Kapolsek Bungaraya, M Sihombing SH, mengatakan bahwa kecepatan respons menjadi kunci utama dalam mencegah kebakaran meluas. Begitu titik api terpantau di Dashboard Lancang Kuning, personel langsung bergerak ke lokasi.
"Alhamdulillah, api berhasil dipadamkan sekitar pukul 09.30 WIB. Saat ini masih dilakukan pendinginan karena masih terdapat sisa asap," ujar Kapolsek M Sihombing.
Kapolsek M Sihombing menambahkan, kendala utama di lapangan adalah angin yang berubah-ubah, namun berkat sinergi lintas sektor, api dapat dikendalikan dengan baik.
Sementara itu, Kapolres Siak AKBP Sepuh Ade Irsyam Siregar SH SIK MH, mengapresiasi kesigapan seluruh personel dan pihak terkait dalam penanganan karhutla tersebut. "Ini bukti nyata komitmen Polres Siak dalam pencegahan dan penanganan karhutla," katanya.

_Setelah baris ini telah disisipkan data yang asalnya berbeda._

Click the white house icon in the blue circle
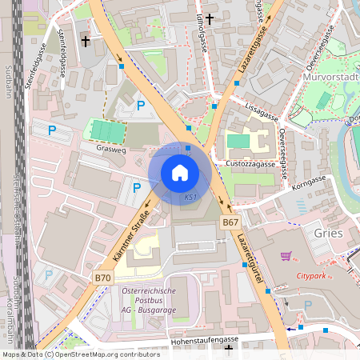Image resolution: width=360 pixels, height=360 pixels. click(x=180, y=173)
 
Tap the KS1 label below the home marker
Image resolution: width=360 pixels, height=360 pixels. click(x=190, y=197)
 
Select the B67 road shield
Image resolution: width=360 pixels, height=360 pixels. click(x=230, y=222)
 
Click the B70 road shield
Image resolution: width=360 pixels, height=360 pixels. click(x=102, y=278)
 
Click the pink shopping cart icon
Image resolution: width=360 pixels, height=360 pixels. click(x=286, y=257)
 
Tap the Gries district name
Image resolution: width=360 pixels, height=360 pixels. click(x=330, y=234)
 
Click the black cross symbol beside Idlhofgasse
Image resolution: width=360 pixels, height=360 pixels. click(x=210, y=18)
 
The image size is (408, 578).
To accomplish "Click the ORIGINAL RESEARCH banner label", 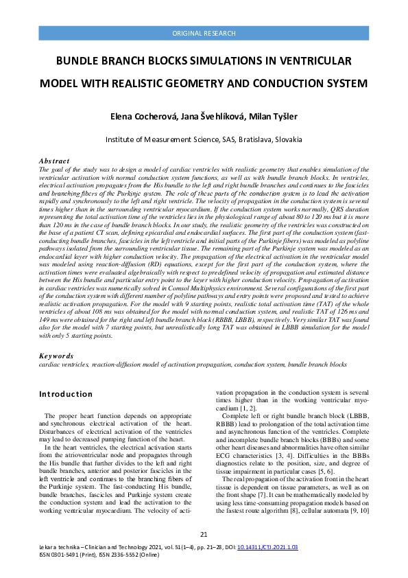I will click(204, 33).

Pemanfaatan Dashboard Lancang Kuning sangat efektif sebagai sistem deteksi dini, sehingga penanganan bisa dilakukan cepat dan tepat.

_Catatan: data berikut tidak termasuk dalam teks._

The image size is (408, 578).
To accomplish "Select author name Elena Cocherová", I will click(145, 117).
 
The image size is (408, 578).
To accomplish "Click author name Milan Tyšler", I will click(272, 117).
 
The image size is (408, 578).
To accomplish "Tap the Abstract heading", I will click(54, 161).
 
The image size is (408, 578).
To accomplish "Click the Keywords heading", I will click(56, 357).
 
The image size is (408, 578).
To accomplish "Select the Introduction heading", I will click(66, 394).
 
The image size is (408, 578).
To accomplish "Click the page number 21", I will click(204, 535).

Kapolres Sepuh Ade Irsyam menegaskan bahwa pihak kepolisian akan melakukan penyelidikan terkait penyebab kebakaran, termasuk menelusuri pelaku dan pemilik lahan.
"Kami tidak akan mentolerir pembakaran lahan. Proses penyelidikan sedang berjalan, dan apabila ditemukan unsur kesengajaan, akan kami tindak tegas sesuai hukum yang berlaku," pungkasnya.
Hingga saat ini, kondisi api telah padam, situasi di lokasi dilaporkan aman dan terkendali, dengan kegiatan pendinginan masih terus dilakukan.